עידן קונלי
10/17/2023, 9:28 AMfrom pyflink.datastream import StreamExecutionEnvironment
from pyflink.table import StreamTableEnvironment, EnvironmentSettings
from pyflink.table import DataTypes
from pyflink.table.descriptors import Schema
from pyflink.table.udf import udf
from pyflink.table.expressions import col
import pymongo
client = pymongo.MongoClient("<mongodb://localhost:27017/>")
db = client["local"]
collection = db["example_collection"]
env = StreamExecutionEnvironment.get_execution_environment()
env.set_parallelism(1) # Adjust the desired parallelism
settings = EnvironmentSettings.new_instance().in_streaming_mode().build()
t_env = StreamTableEnvironment.create(env, environment_settings=settings)
class MongoConnector:
def __init__(self, host, port, database, collection):
self.host = host
self.port = port
self.database = database
self.collection = collection
def query(self, query):
result = self.collection.find(query)
return result
# Initialize the connector
mongo_connector = MongoConnector("localhost", 27017, db, collection)

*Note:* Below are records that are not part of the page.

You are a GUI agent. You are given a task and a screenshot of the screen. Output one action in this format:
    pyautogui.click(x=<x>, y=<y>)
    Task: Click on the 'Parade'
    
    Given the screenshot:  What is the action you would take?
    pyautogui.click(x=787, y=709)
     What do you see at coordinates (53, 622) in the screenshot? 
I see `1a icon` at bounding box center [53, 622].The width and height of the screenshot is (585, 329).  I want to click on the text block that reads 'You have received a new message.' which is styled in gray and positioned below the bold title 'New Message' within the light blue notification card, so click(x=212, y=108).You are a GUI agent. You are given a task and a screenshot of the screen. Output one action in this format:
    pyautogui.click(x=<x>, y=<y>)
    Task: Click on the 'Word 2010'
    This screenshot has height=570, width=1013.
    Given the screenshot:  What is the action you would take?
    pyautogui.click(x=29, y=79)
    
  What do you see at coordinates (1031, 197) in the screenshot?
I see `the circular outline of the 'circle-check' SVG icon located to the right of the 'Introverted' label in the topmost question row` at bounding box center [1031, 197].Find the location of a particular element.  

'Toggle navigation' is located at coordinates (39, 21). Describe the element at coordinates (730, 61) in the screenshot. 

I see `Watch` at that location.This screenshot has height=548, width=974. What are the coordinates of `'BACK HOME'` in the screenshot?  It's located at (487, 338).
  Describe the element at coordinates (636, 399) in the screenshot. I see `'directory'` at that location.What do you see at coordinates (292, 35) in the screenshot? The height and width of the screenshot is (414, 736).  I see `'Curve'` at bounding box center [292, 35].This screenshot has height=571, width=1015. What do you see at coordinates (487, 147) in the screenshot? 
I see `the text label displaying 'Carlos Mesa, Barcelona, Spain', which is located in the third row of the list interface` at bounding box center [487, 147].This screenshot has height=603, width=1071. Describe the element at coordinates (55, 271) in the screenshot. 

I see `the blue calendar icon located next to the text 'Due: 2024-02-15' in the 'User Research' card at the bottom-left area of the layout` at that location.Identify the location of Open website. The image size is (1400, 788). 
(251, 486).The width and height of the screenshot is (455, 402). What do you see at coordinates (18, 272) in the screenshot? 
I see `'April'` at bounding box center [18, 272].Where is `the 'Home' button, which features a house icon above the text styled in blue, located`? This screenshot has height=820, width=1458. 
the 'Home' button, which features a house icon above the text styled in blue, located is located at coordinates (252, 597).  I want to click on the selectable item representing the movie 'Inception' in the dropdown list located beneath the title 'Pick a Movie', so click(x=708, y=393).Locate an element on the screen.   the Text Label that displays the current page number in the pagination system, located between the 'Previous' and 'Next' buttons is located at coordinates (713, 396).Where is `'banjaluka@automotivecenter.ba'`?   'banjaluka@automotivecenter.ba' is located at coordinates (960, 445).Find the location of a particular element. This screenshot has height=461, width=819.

print(mongo_connector.port)
# Define a UDF to query MongoDB
@udf(result_type=DataTypes.STRING(), func_type="pandas")
def query_mongodb_1(query):
print(mongo_connector.port)
return pd.DataFrame.from_records(mongo_connector.query(query))
t_env.create_temporary_system_function("query_mongodb", query_mongodb_1)
# Example query
t_env.sql_query("""
SELECT * FROM TABLE(query_mongodb('{"Test":1})')
""")
i am getting the following error
TypeError Traceback (most recent call last)
Cell In[44], line 39
35 print(mongo_connector.port)
36 return pd.DataFrame.from_records(mongo_connector.query(query))
---> 39 t_env.create_temporary_system_function("query_mongodb", query_mongodb_1)
41 # Example query
42 t_env.sql_query("""
43 SELECT * FROM TABLE(query_mongodb('{"Test":1})')
44 """)
TypeError: cannot pickle '_thread.lock' object
can anyone help me?